Review: Krampus


Toni Collette, Adam Scott, and their two kids are about to endure a hellish Christmas at their home with Scott’s boorish right-wing brother David Koechner & his wife and kids, whilst obnoxious Aunt Conchata Ferrell has also invited herself over, even though no one can stand her. Literally no one. The woman is horrid. Also around is Scott’s German mother Krista Stadler. However, things turn out to be even more hellacious when a giant blizzard and demonic creatures wreak havoc on the neighbourhood. Could this be the legendary Krampus, An Austrian-Germanic anti-Santa Claus come to invoke wrath on the naughty? (Answer: Yep, it is).

 

Well this is a mess. Director Michael Dougherty (the much, much better Halloween horror anthology “Trick ‘r’ Treat”) and his co-writers Zach Shields (his first screenplay credit) and Todd Casey (who co-produced) don’t seem to know exactly what this 2015 Yuletide nasty was meant to be. A mixture of “National Lampoon’s Christmas Vacation”, “Gremlins”, and a little Guillermo Del Toro, it’s all a bit tone deaf and unlikely to please anyone.

 

Toni Collette is a much better actress than the film deserves, Conchata Ferrell is hilarious as the universally loathed cranky loudmouth Aunt, and former “SNL” alumni David Koechner is certainly well-cast as a more serious Cousin Eddie. By and large though, the characters are unlikeable (especially Adam Scott’s rather aloof paternal character) and the humour for the most part unfunny. The monsters are cool and wisely covered in snow and darkness, but the shift from black comedy to horror-fantasy is incredibly jarring. It only gets more random when a bizarre animated sequence comes out of nowhere and I’m not even gonna get started on the demonic gingerbread men. I don’t know if this film had a lot of rewrites or reshoots, but it plays absolutely like a film with serious production/post-production issues. If there weren’t any, then that’s even worse. Also, what’s with the German grandmother speaking German for 99% of the film and then all of a sudden speaking English?

 

Yeah, this is a big ‘ol mess, and after a while incredibly boring to be honest. This isn’t awful, but it has no idea what it wants to be and never gets anywhere near working.
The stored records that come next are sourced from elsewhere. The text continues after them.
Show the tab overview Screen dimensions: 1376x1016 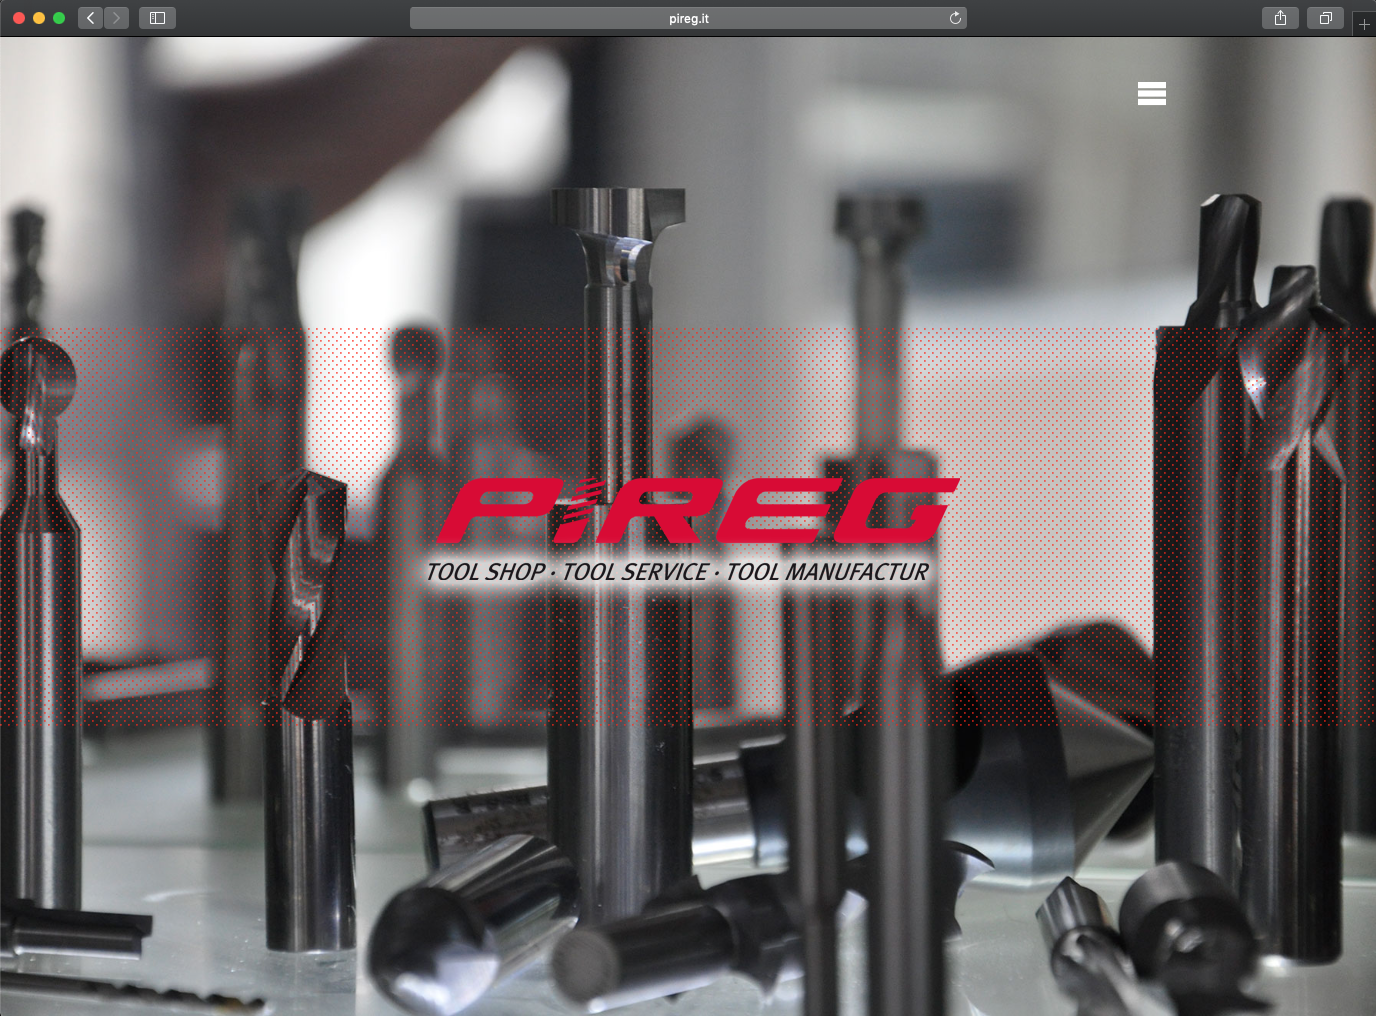[x=1325, y=18]
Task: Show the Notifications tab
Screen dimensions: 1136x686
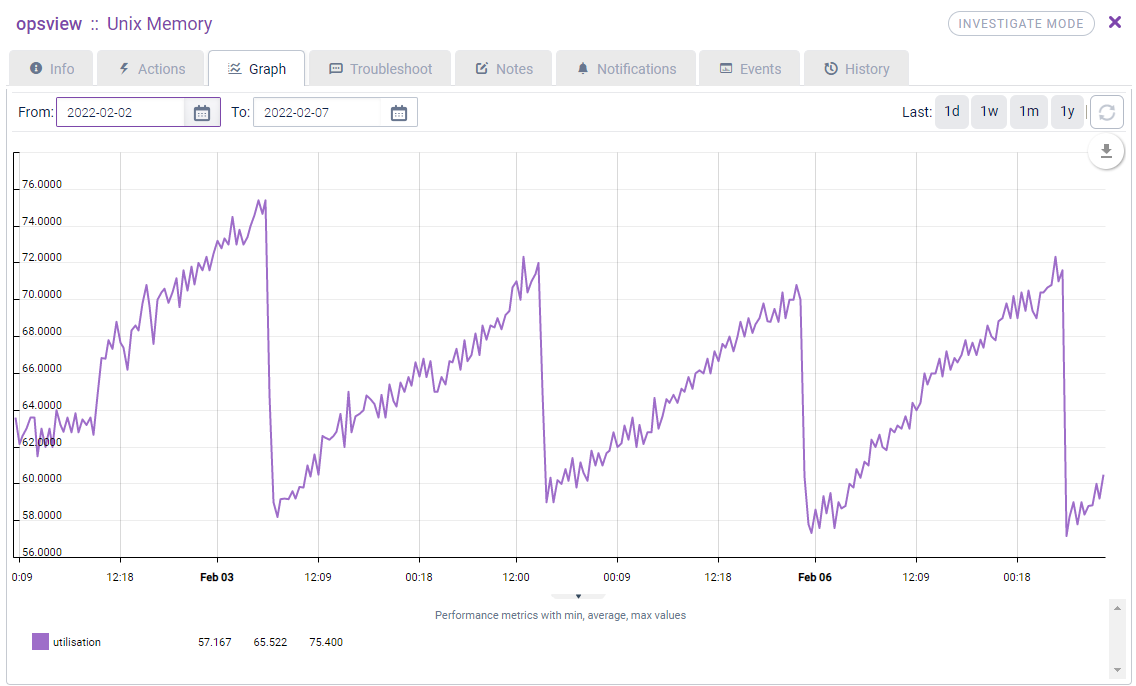Action: [x=626, y=69]
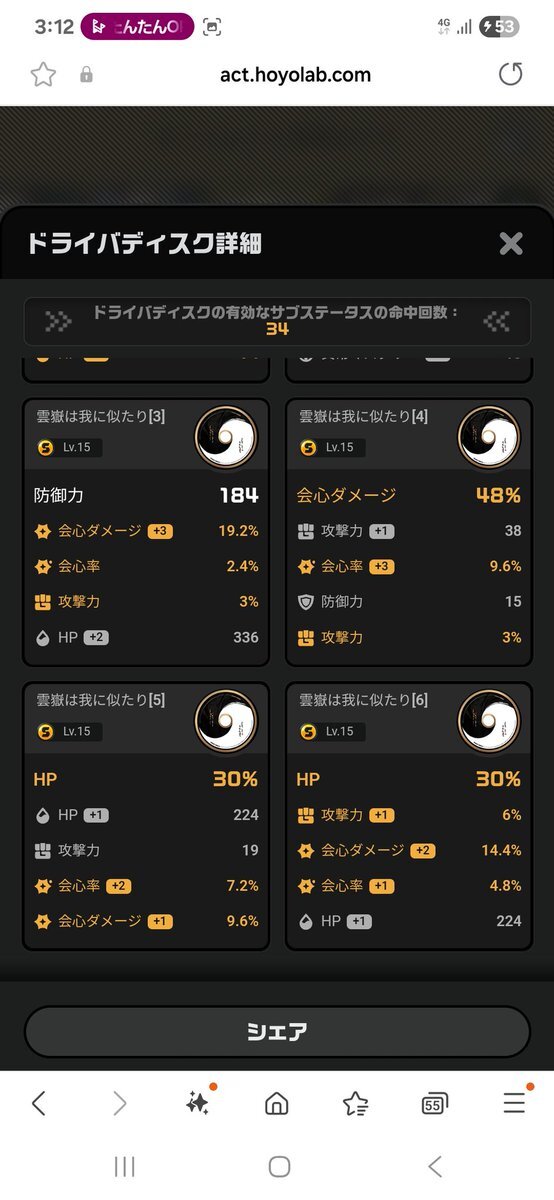
Task: Select disc thumbnail of 雲嶽は我に似たり[3]
Action: tap(226, 437)
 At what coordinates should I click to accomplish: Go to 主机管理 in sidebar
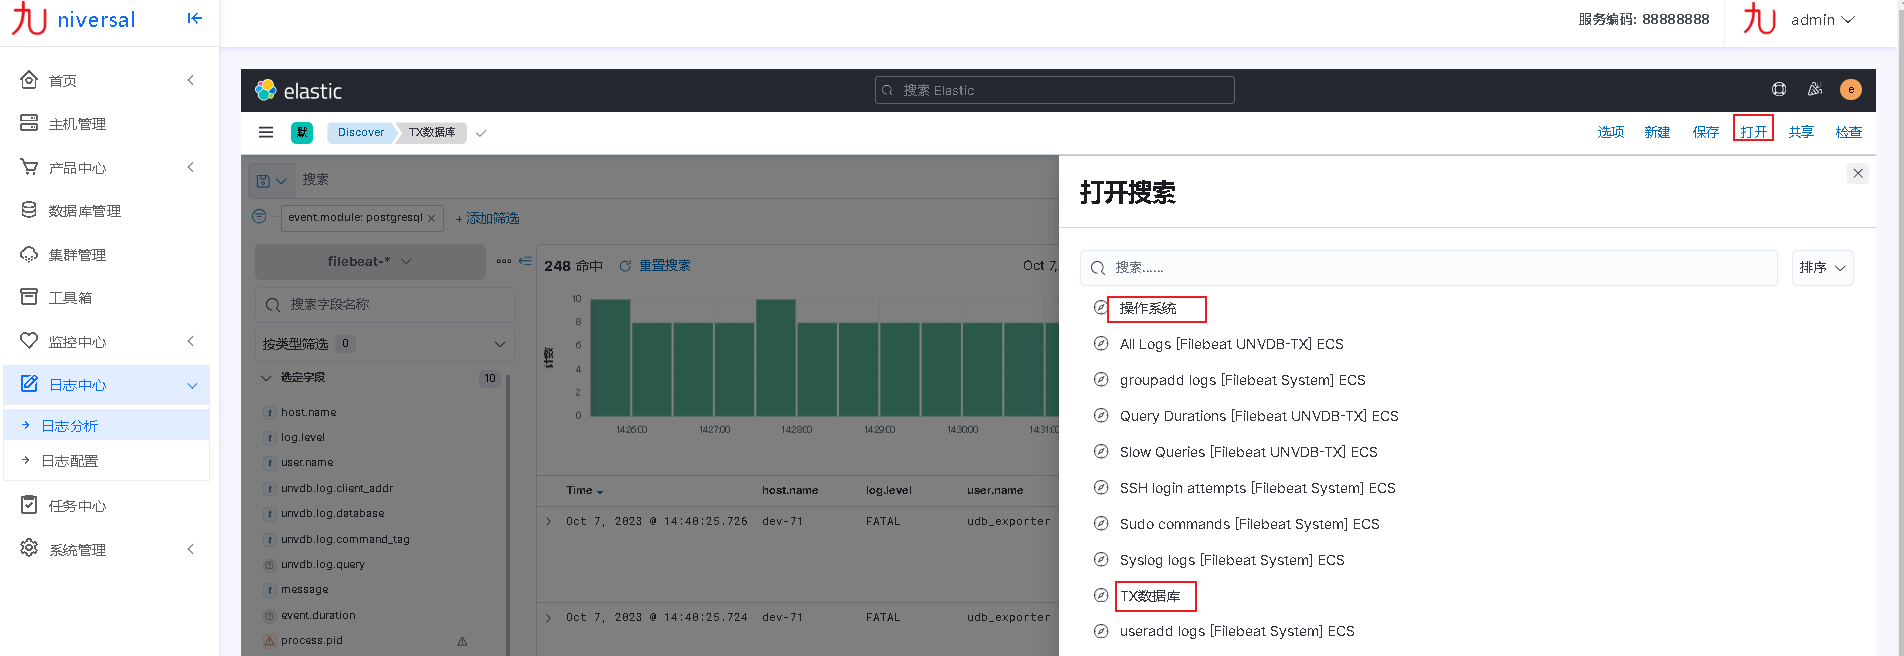tap(77, 124)
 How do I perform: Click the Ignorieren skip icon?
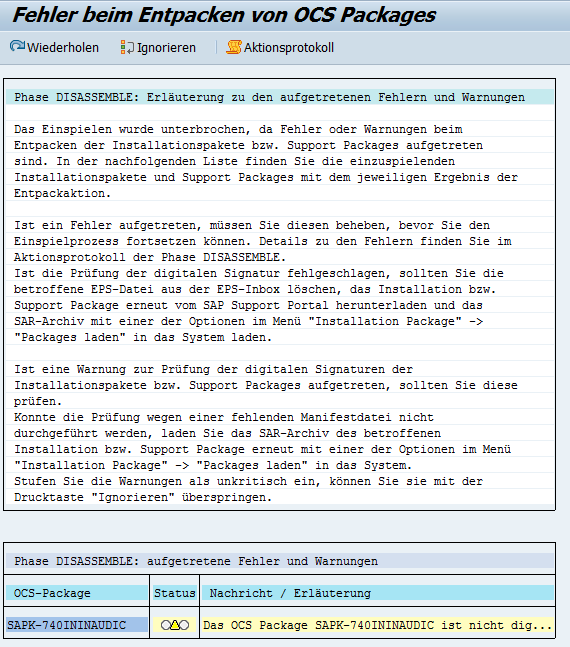click(x=127, y=47)
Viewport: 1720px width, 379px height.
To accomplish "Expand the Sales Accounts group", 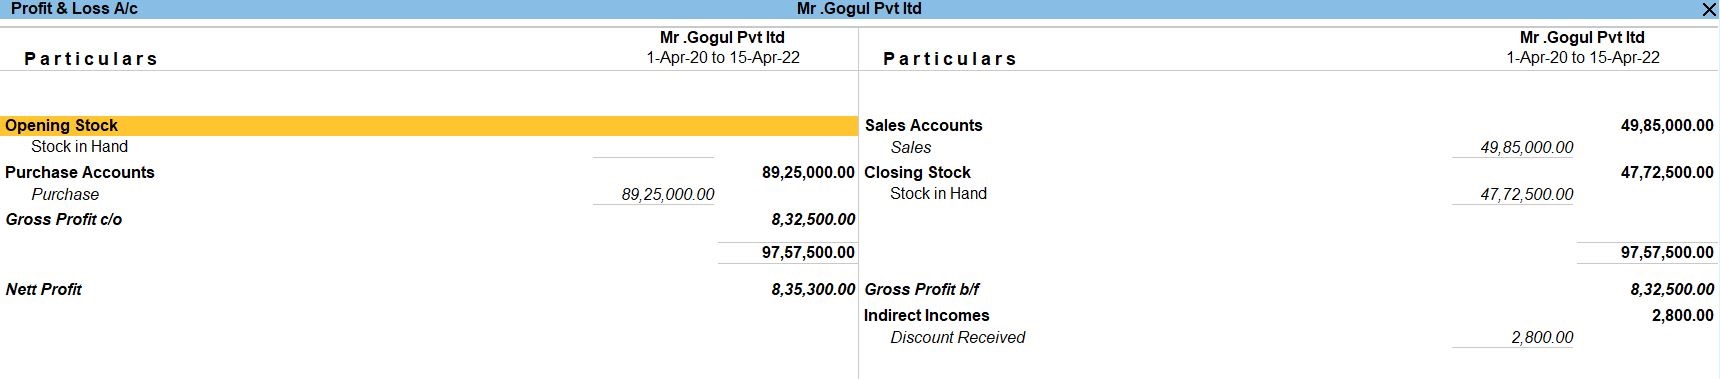I will pyautogui.click(x=923, y=126).
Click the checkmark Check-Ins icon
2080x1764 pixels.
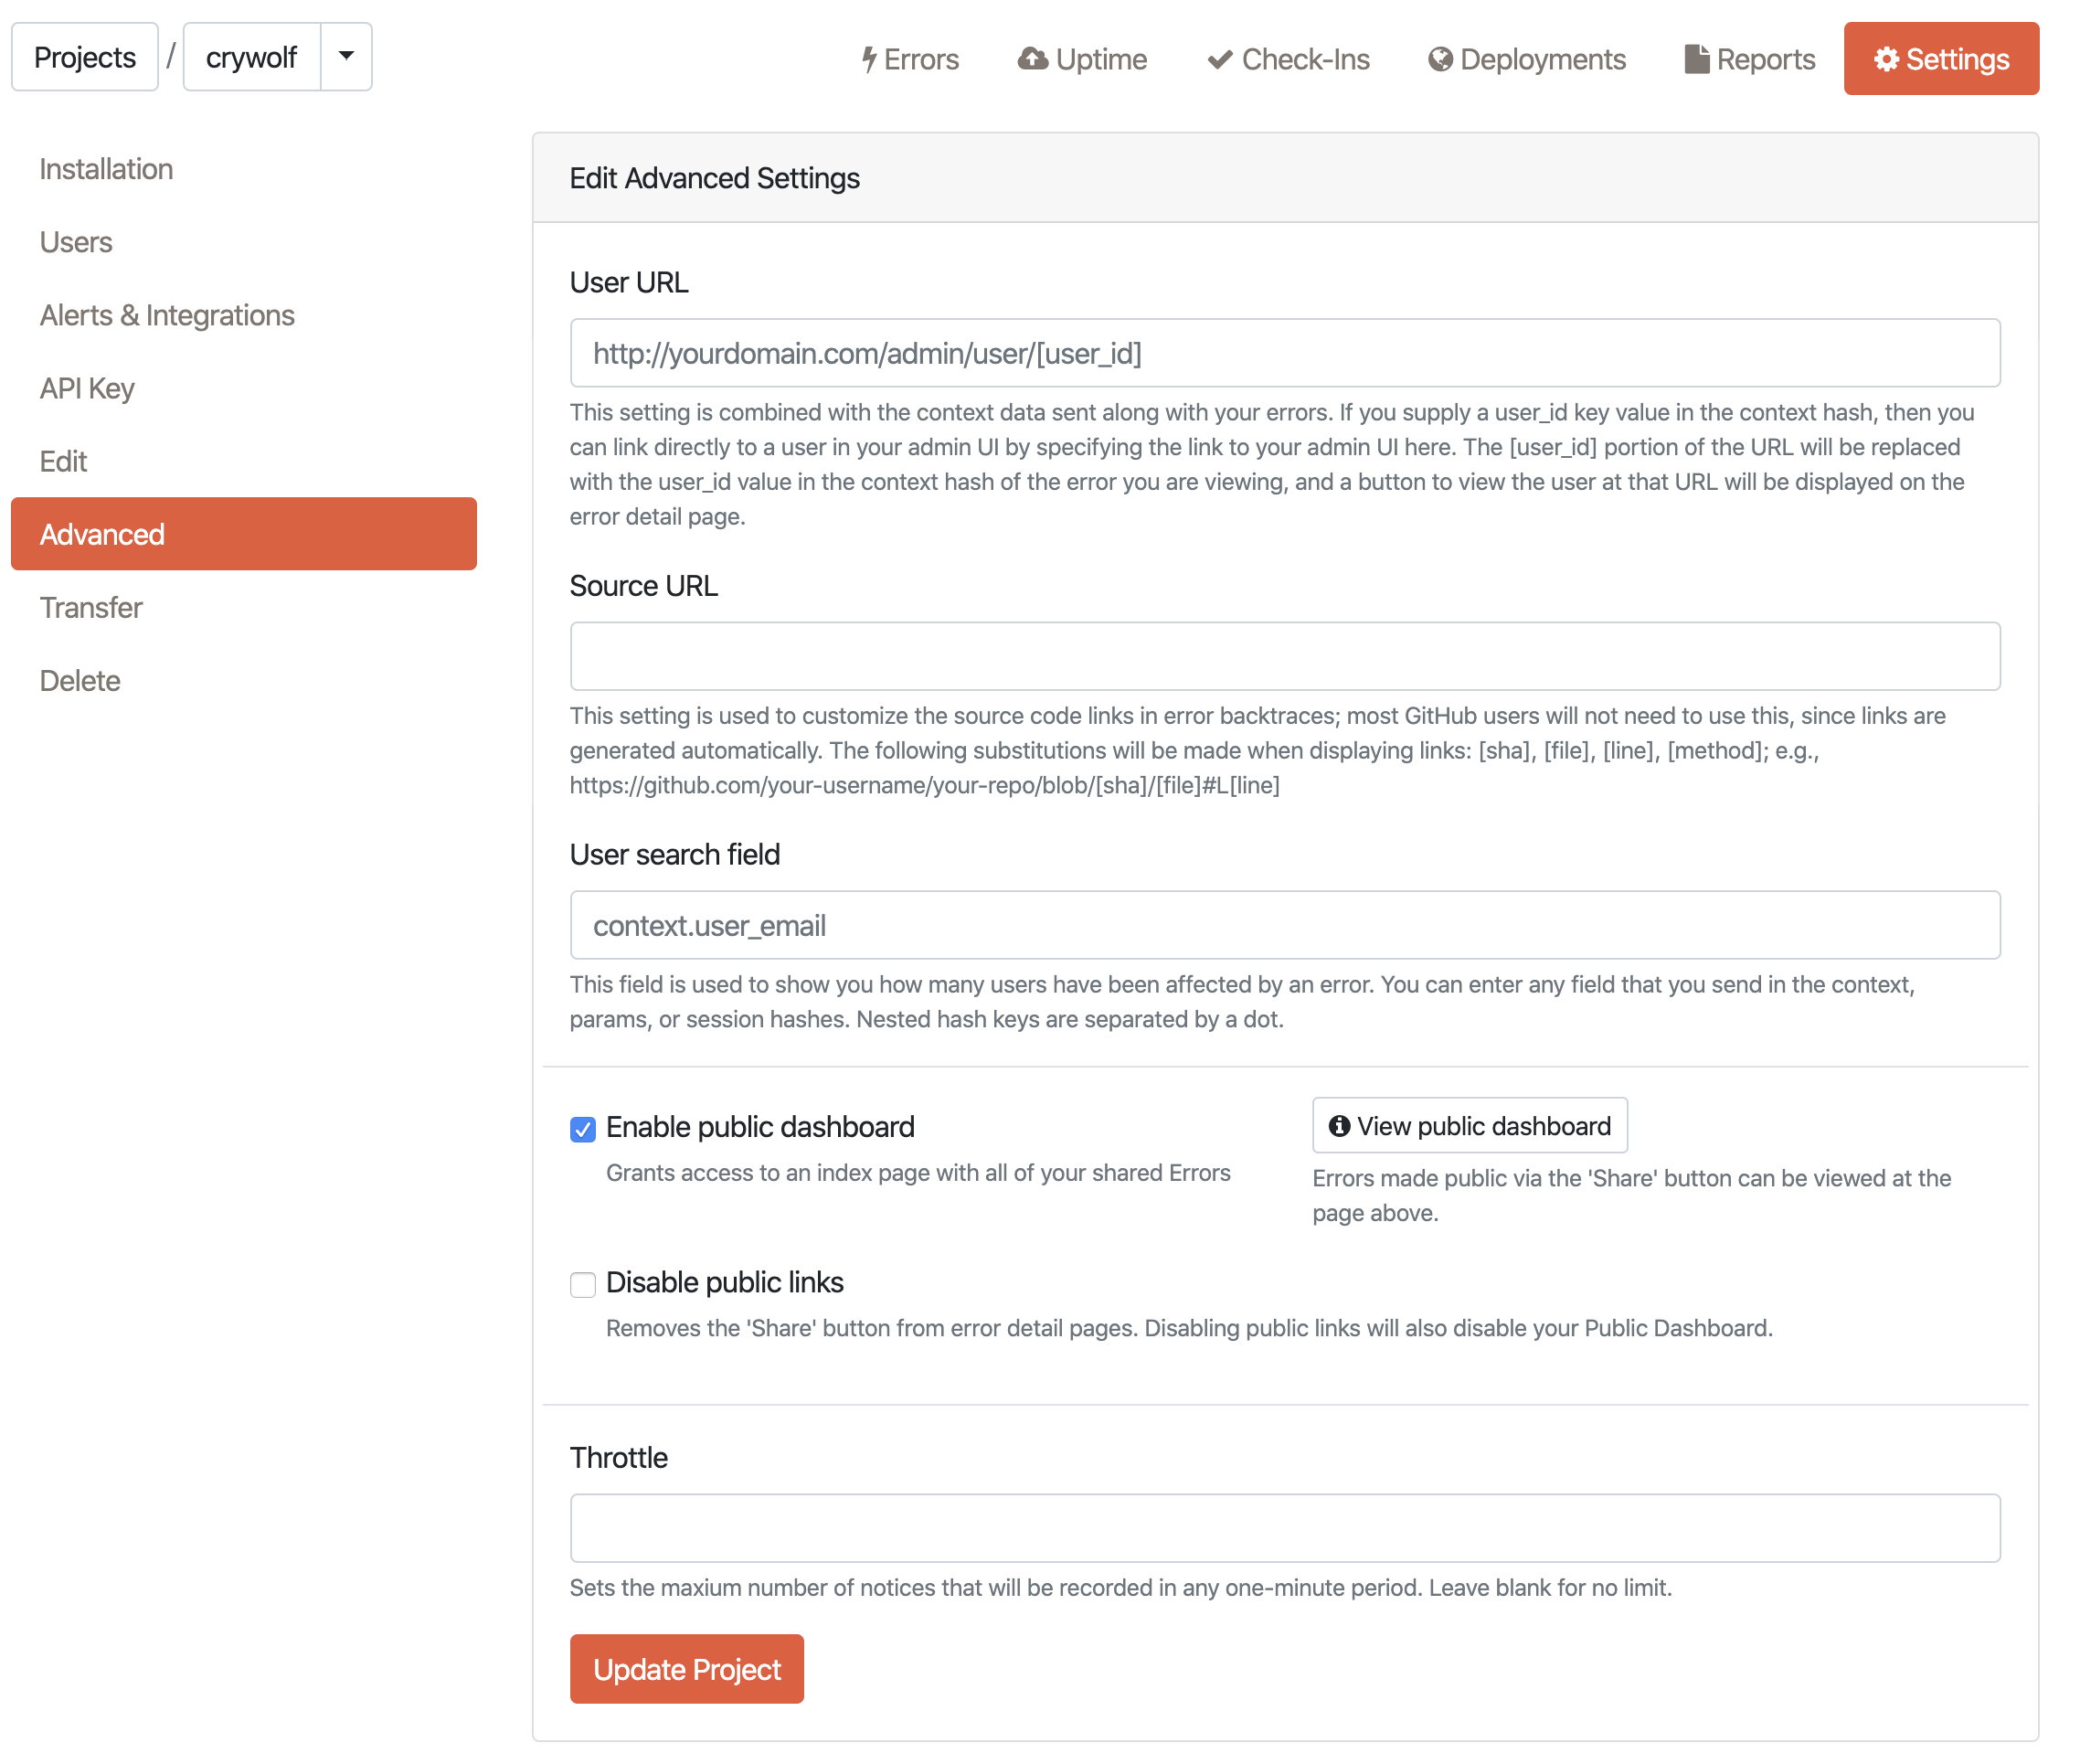(1219, 59)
The tone is all over the place, the characters all-too jerky (I also don’t think Adam Scott realises how unlikeable he comes across on screen), and the monsters can’t save it. Demonic gingerbread men might appeal to someone, but they’re hardly in it anyway. For me, it looks pretty good, and there’s the kernel of an interesting Christmas horror-fantasy here, but it just doesn’t come together overall.